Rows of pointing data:
<<<<
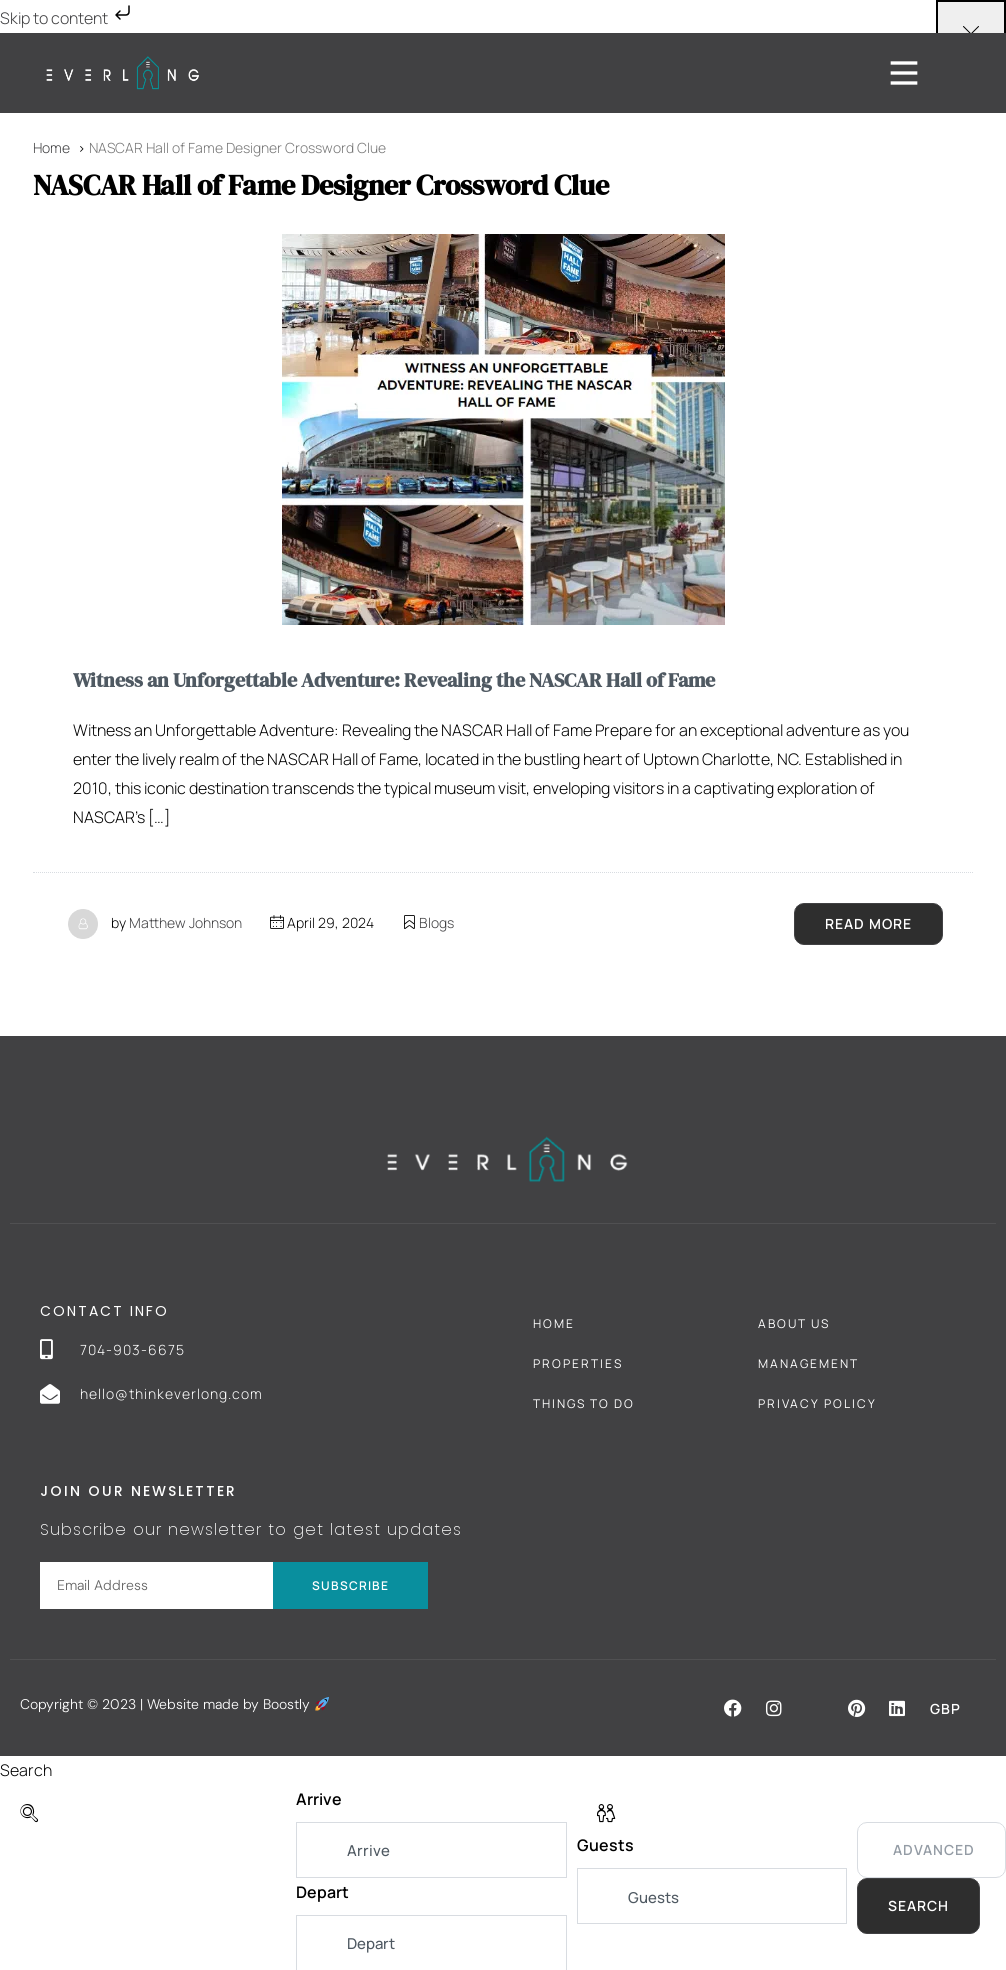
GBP (945, 1707)
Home (554, 1322)
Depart (322, 1891)
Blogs (436, 921)
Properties (578, 1362)
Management (808, 1362)
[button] (733, 1707)
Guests (605, 1845)
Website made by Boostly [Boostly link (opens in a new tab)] (238, 1703)
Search (918, 1904)
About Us (794, 1322)
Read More (868, 922)
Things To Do (584, 1402)
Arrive (319, 1798)
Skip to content (67, 18)
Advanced (934, 1848)
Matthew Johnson (185, 921)
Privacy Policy (817, 1402)
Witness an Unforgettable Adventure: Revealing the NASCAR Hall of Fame (394, 680)
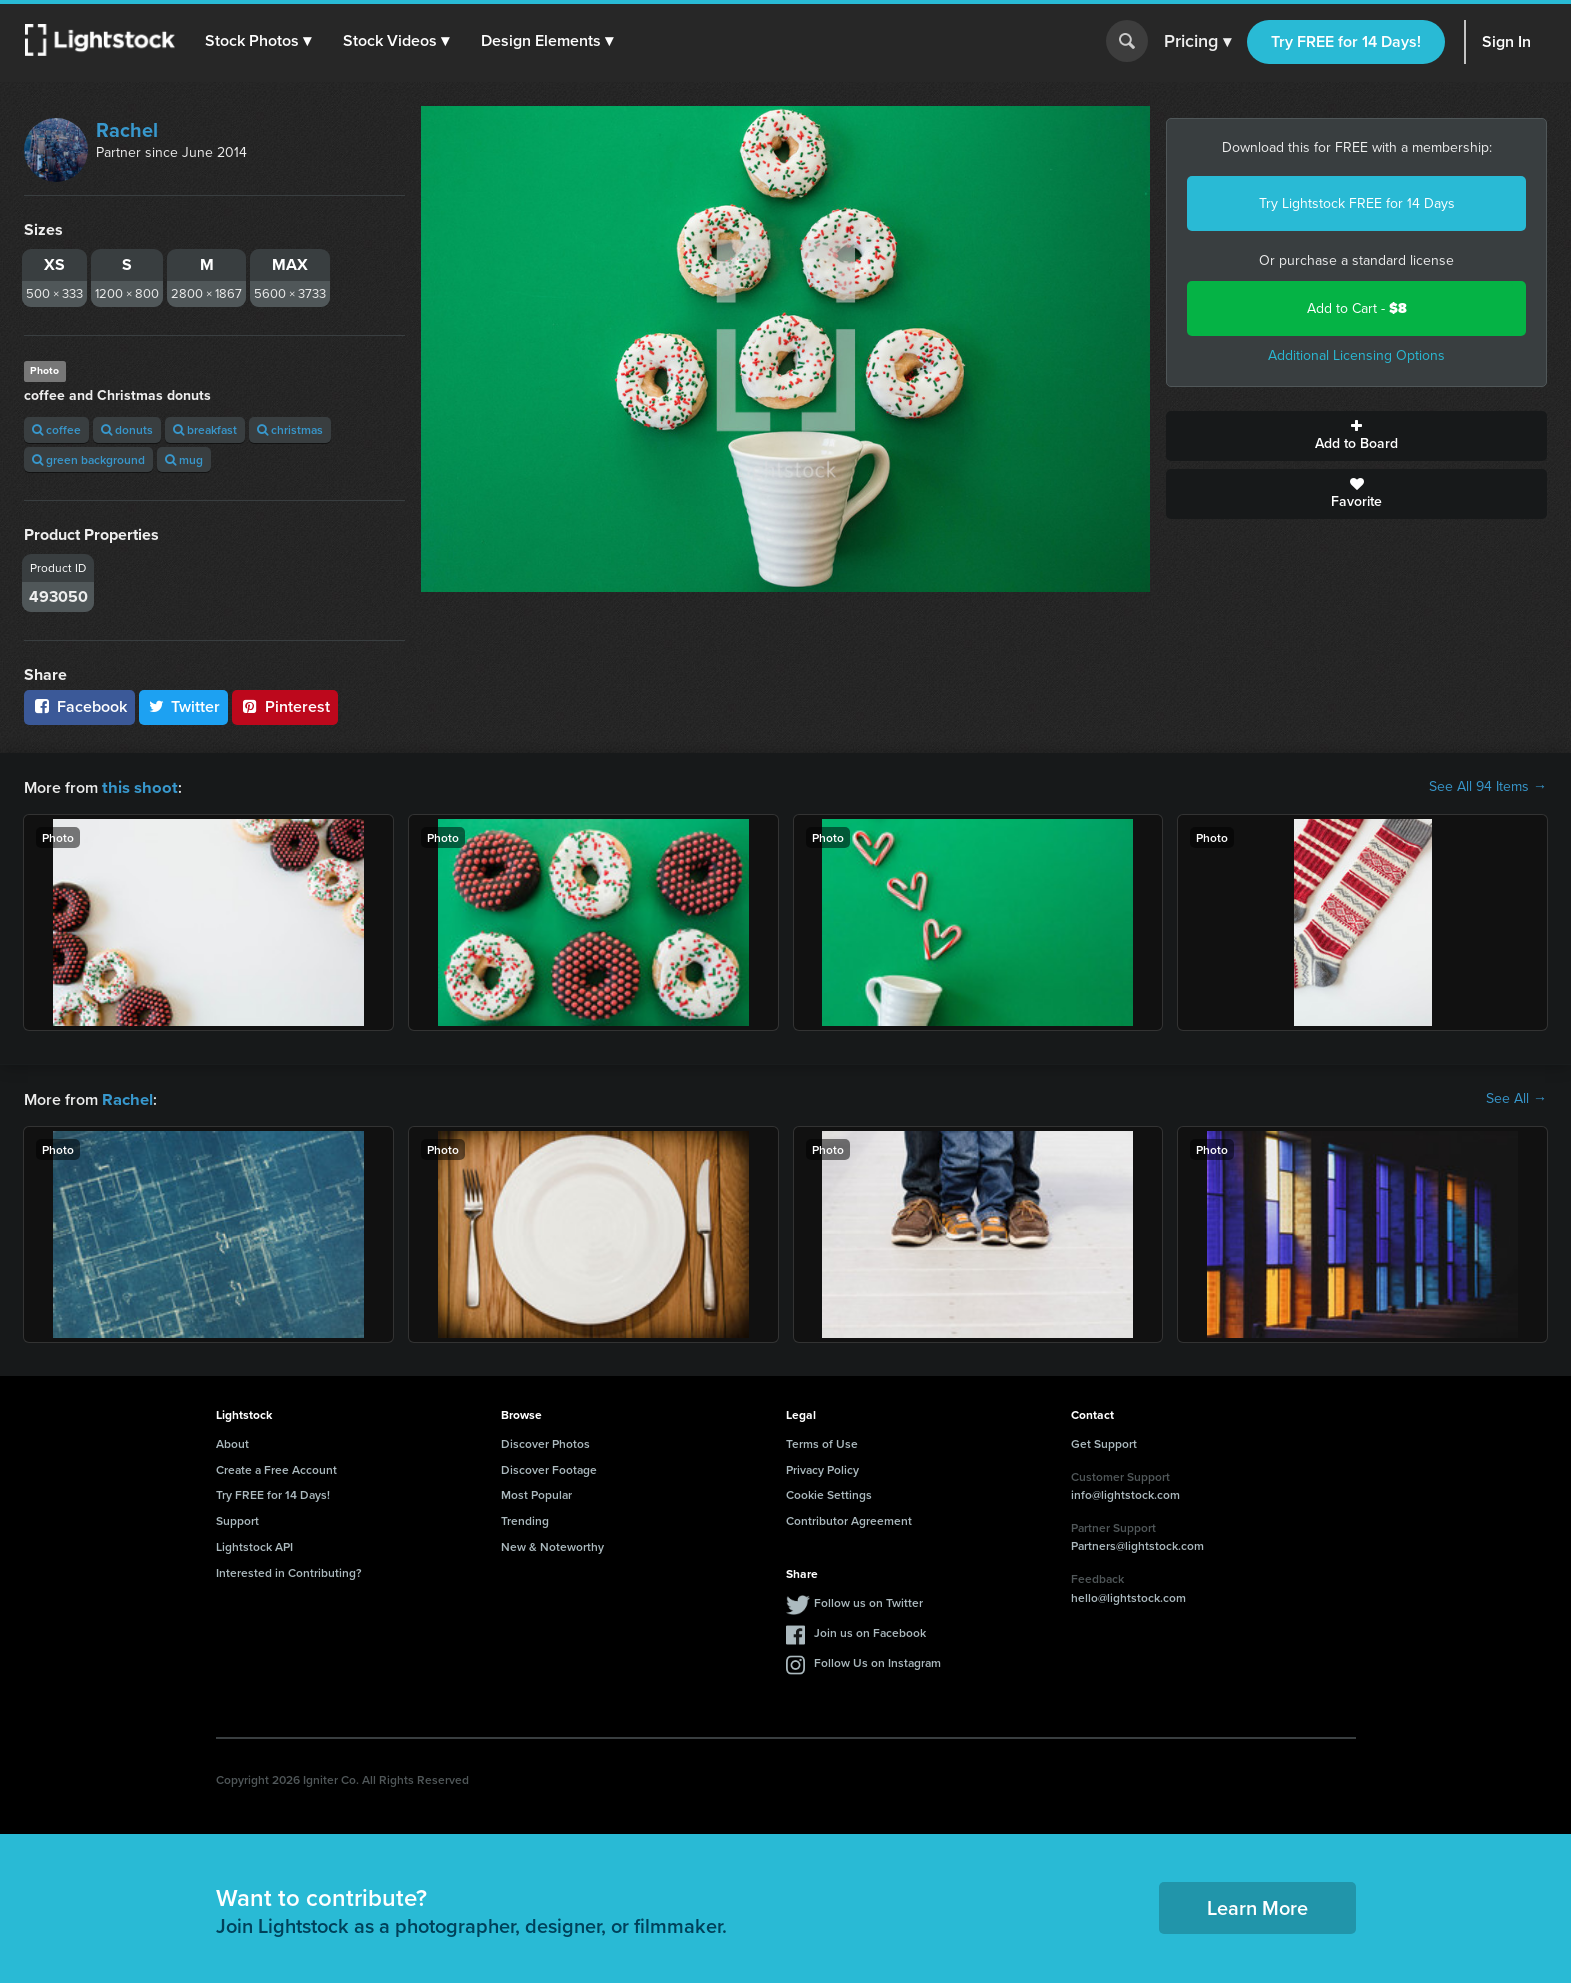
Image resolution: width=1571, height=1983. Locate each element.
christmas (290, 429)
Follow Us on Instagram (877, 1660)
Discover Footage (549, 1467)
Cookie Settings (829, 1492)
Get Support (1104, 1441)
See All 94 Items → (1488, 787)
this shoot (137, 786)
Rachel (127, 130)
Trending (525, 1518)
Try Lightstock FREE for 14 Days (1357, 203)
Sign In (1506, 41)
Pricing (1197, 42)
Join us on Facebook (870, 1630)
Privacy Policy (822, 1467)
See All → (1516, 1098)
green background (88, 459)
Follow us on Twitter (868, 1600)
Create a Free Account (276, 1467)
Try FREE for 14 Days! (1346, 41)
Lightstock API (254, 1544)
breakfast (205, 429)
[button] (259, 41)
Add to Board (1356, 436)
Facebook (79, 706)
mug (184, 459)
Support (237, 1518)
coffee (56, 429)
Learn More (1257, 1905)
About (232, 1441)
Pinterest (285, 706)
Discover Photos (545, 1441)
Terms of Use (822, 1441)
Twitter (184, 706)
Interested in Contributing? (289, 1570)
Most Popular (536, 1492)
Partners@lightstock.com (1137, 1543)
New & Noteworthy (552, 1544)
>>>>
*OBJECTIVE*:
Turn all the lines above into a numbered list, skipping any blank lines and leaving the pictures out.

*RESULT OF THE TASK*:
1. GBP (945, 1707)
2. Home (554, 1322)
3. Depart (322, 1891)
4. Blogs (436, 921)
5. Properties (578, 1362)
6. Management (808, 1362)
7. [button] (733, 1707)
8. Guests (605, 1845)
9. Website made by Boostly [Boostly link (opens in a new tab)] (238, 1703)
10. Search (918, 1904)
11. About Us (794, 1322)
12. Read More (868, 922)
13. Things To Do (584, 1402)
14. Arrive (319, 1798)
15. Skip to content (67, 18)
16. Advanced (934, 1848)
17. Matthew Johnson (185, 921)
18. Privacy Policy (817, 1402)
19. Witness an Unforgettable Adventure: Revealing the NASCAR Hall of Fame (394, 680)
20. Image resolution: width=1571, height=1983. Locate each element.
21. christmas (290, 429)
22. Follow Us on Instagram (877, 1660)
23. Discover Footage (549, 1467)
24. Cookie Settings (829, 1492)
25. Get Support (1104, 1441)
26. See All 94 Items → (1488, 787)
27. this shoot (137, 786)
28. Rachel (127, 130)
29. Trending (525, 1518)
30. Try Lightstock FREE for 14 Days (1357, 203)
31. Sign In (1506, 41)
32. Pricing (1197, 42)
33. Join us on Facebook (870, 1630)
34. Privacy Policy (822, 1467)
35. See All → (1516, 1098)
36. green background (88, 459)
37. Follow us on Twitter (868, 1600)
38. Create a Free Account (276, 1467)
39. Try FREE for 14 Days! (1346, 41)
40. Lightstock API (254, 1544)
41. breakfast (205, 429)
42. [button] (259, 41)
43. Add to Board (1356, 436)
44. Facebook (79, 706)
45. mug (184, 459)
46. Support (237, 1518)
47. coffee (56, 429)
48. Learn More (1257, 1905)
49. About (232, 1441)
50. Pinterest (285, 706)
51. Discover Photos (545, 1441)
52. Terms of Use (822, 1441)
53. Twitter (184, 706)
54. Interested in Contributing? (289, 1570)
55. Most Popular (536, 1492)
56. Partners@lightstock.com (1137, 1543)
57. New & Noteworthy (552, 1544)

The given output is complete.